Reproduce every record exactly as written.

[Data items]

----

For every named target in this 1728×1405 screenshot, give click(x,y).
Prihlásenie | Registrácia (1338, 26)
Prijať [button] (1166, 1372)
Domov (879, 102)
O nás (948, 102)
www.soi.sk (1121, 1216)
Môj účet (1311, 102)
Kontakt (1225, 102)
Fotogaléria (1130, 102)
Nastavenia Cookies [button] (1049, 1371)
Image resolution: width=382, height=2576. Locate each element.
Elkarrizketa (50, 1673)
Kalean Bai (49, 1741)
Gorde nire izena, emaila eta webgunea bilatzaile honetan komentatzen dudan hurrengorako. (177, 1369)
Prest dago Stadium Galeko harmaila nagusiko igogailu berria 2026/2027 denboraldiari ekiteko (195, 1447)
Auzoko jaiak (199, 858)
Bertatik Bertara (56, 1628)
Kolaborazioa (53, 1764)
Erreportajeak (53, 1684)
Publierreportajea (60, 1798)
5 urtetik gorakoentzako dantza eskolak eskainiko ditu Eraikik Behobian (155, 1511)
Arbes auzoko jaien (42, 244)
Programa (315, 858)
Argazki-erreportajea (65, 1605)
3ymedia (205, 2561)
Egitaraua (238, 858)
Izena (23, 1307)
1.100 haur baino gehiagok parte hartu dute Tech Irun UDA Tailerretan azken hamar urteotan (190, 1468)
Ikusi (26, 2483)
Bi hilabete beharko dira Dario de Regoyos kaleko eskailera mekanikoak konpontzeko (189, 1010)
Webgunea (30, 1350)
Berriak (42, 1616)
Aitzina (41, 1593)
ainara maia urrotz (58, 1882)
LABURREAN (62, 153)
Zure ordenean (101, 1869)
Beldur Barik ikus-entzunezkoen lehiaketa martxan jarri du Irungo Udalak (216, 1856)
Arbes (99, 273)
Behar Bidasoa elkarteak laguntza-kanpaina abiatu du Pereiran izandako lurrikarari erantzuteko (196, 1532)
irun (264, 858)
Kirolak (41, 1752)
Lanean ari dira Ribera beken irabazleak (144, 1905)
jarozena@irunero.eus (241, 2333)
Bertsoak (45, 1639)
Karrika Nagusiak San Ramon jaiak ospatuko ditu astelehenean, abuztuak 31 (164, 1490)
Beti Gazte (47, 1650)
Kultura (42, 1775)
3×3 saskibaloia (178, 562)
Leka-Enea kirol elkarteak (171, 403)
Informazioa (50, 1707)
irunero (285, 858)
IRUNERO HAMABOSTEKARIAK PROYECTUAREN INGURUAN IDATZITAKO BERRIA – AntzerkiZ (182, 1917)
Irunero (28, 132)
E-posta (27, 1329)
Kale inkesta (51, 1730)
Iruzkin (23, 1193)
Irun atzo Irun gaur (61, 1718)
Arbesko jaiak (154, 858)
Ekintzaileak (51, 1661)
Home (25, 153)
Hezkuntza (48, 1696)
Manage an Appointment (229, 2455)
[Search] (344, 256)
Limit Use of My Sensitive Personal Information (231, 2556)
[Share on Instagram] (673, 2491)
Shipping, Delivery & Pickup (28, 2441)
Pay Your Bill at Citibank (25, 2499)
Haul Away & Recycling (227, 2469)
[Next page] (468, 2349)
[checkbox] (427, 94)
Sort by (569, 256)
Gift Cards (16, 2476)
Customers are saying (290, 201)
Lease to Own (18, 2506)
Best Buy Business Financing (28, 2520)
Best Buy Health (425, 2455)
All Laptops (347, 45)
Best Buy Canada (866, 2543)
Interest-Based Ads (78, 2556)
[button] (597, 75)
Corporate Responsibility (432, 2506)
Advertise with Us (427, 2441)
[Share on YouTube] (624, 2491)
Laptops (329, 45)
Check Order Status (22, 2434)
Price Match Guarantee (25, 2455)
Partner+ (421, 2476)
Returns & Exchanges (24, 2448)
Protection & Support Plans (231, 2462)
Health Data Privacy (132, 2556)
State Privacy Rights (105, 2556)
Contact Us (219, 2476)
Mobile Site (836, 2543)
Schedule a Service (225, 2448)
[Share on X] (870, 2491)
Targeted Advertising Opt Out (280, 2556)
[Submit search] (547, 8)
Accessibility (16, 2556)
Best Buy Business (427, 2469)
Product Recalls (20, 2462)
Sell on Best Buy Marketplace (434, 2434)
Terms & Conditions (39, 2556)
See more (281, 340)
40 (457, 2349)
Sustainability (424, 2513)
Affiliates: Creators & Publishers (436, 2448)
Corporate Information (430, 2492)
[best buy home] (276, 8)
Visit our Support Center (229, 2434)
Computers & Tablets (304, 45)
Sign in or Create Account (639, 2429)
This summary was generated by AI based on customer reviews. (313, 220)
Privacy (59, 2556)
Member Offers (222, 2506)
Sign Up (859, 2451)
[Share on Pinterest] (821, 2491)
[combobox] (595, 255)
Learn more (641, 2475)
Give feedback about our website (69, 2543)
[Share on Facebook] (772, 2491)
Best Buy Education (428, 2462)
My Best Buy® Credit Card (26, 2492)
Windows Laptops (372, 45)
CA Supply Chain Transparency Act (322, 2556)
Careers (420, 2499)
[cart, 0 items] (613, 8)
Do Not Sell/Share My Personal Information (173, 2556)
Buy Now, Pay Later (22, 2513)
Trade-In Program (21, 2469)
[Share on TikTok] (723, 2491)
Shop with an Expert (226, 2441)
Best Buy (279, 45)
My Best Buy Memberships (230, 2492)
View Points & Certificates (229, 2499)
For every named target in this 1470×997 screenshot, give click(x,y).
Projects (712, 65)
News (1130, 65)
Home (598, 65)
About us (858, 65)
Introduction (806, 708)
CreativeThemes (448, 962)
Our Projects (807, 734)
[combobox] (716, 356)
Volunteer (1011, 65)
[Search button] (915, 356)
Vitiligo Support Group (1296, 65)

----

▸ **Exercise response**
For every named target in this 1728×1405 screenshot, give click(x,y).
Prihlásenie | Registrácia (1338, 26)
Prijať [button] (1166, 1372)
Domov (879, 102)
O nás (948, 102)
www.soi.sk (1121, 1216)
Môj účet (1311, 102)
Kontakt (1225, 102)
Fotogaléria (1130, 102)
Nastavenia Cookies [button] (1049, 1371)
Image resolution: width=382, height=2576. Locate each element.
Elkarrizketa (50, 1673)
Kalean Bai (49, 1741)
Gorde nire izena, emaila eta webgunea bilatzaile honetan komentatzen dudan hurrengorako. (177, 1369)
Prest dago Stadium Galeko harmaila nagusiko igogailu berria 2026/2027 denboraldiari ekiteko (195, 1447)
Auzoko jaiak (199, 858)
Bertatik Bertara (56, 1628)
Kolaborazioa (53, 1764)
Erreportajeak (53, 1684)
Publierreportajea (60, 1798)
5 urtetik gorakoentzako dantza eskolak eskainiko ditu Eraikik Behobian (155, 1511)
Arbes auzoko jaien (42, 244)
Programa (315, 858)
Argazki-erreportajea (65, 1605)
3ymedia (205, 2561)
Egitaraua (238, 858)
Izena (23, 1307)
1.100 haur baino gehiagok parte hartu dute Tech Irun UDA Tailerretan azken hamar urteotan (190, 1468)
Ikusi (26, 2483)
Bi hilabete beharko dira Dario de Regoyos kaleko eskailera mekanikoak konpontzeko (189, 1010)
Webgunea (30, 1350)
Berriak (42, 1616)
Aitzina (41, 1593)
ainara maia urrotz (58, 1882)
LABURREAN (62, 153)
Zure ordenean (101, 1869)
Beldur Barik ikus-entzunezkoen lehiaketa martxan jarri du Irungo Udalak (216, 1856)
Arbes (99, 273)
Behar Bidasoa elkarteak laguntza-kanpaina abiatu du Pereiran izandako lurrikarari erantzuteko (196, 1532)
irun (264, 858)
Kirolak (41, 1752)
Lanean ari dira Ribera beken irabazleak (144, 1905)
jarozena@irunero.eus (241, 2333)
Bertsoak (45, 1639)
Karrika Nagusiak San Ramon jaiak ospatuko ditu astelehenean, abuztuak 31 (164, 1490)
Beti Gazte (47, 1650)
Kultura (42, 1775)
3×3 saskibaloia (178, 562)
Leka-Enea kirol elkarteak (171, 403)
Informazioa (50, 1707)
irunero (285, 858)
IRUNERO HAMABOSTEKARIAK PROYECTUAREN INGURUAN IDATZITAKO BERRIA – AntzerkiZ (182, 1917)
Irunero (28, 132)
E-posta (27, 1329)
Kale inkesta (51, 1730)
Iruzkin (23, 1193)
Irun atzo Irun gaur (61, 1718)
Arbesko jaiak (154, 858)
Ekintzaileak (51, 1661)
Home (25, 153)
Hezkuntza (48, 1696)
Manage an Appointment (229, 2455)
[Search] (344, 256)
Limit Use of My Sensitive Personal Information (231, 2556)
[Share on Instagram] (673, 2491)
Shipping, Delivery & Pickup (28, 2441)
Pay Your Bill at Citibank (25, 2499)
Haul Away & Recycling (227, 2469)
[Next page] (468, 2349)
[checkbox] (427, 94)
Sort by (569, 256)
Gift Cards (16, 2476)
Customers are saying (290, 201)
Lease to Own (18, 2506)
Best Buy Business Financing (28, 2520)
Best Buy Health (425, 2455)
All Laptops (347, 45)
Best Buy Canada (866, 2543)
Interest-Based Ads (78, 2556)
[button] (597, 75)
Corporate Responsibility (432, 2506)
Advertise with Us (427, 2441)
[Share on YouTube] (624, 2491)
Laptops (329, 45)
Check Order Status (22, 2434)
Price Match Guarantee (25, 2455)
Partner+ (421, 2476)
Returns & Exchanges (24, 2448)
Protection & Support Plans (231, 2462)
Health Data Privacy (132, 2556)
State Privacy Rights (105, 2556)
Contact Us (219, 2476)
Mobile Site (836, 2543)
Schedule a Service (225, 2448)
[Share on X] (870, 2491)
Targeted Advertising Opt Out (280, 2556)
[Submit search] (547, 8)
Accessibility (16, 2556)
Best Buy Business (427, 2469)
Product Recalls (20, 2462)
Sell on Best Buy Marketplace (434, 2434)
Terms & Conditions (39, 2556)
See more (281, 340)
40 (457, 2349)
Sustainability (424, 2513)
Affiliates: Creators & Publishers (436, 2448)
Corporate Information (430, 2492)
[best buy home] (276, 8)
Visit our Support Center (229, 2434)
Computers & Tablets (304, 45)
Sign in or Create Account (639, 2429)
This summary was generated by AI based on customer reviews. (313, 220)
Privacy (59, 2556)
Member Offers (222, 2506)
Sign Up (859, 2451)
[Share on Pinterest] (821, 2491)
[combobox] (595, 255)
Learn more (641, 2475)
Give feedback about our website (69, 2543)
[Share on Facebook] (772, 2491)
Best Buy Education (428, 2462)
My Best Buy® Credit Card (26, 2492)
Windows Laptops (372, 45)
CA Supply Chain Transparency Act (322, 2556)
Careers (420, 2499)
[cart, 0 items] (613, 8)
Do Not Sell/Share My Personal Information (173, 2556)
Buy Now, Pay Later (22, 2513)
Trade-In Program (21, 2469)
[Share on TikTok] (723, 2491)
Shop with an Expert (226, 2441)
Best Buy (279, 45)
My Best Buy Memberships (230, 2492)
View Points & Certificates (229, 2499)
For every named target in this 1470×997 screenshot, give click(x,y).
Projects (712, 65)
News (1130, 65)
Home (598, 65)
About us (858, 65)
Introduction (806, 708)
CreativeThemes (448, 962)
Our Projects (807, 734)
[combobox] (716, 356)
Volunteer (1011, 65)
[Search button] (915, 356)
Vitiligo Support Group (1296, 65)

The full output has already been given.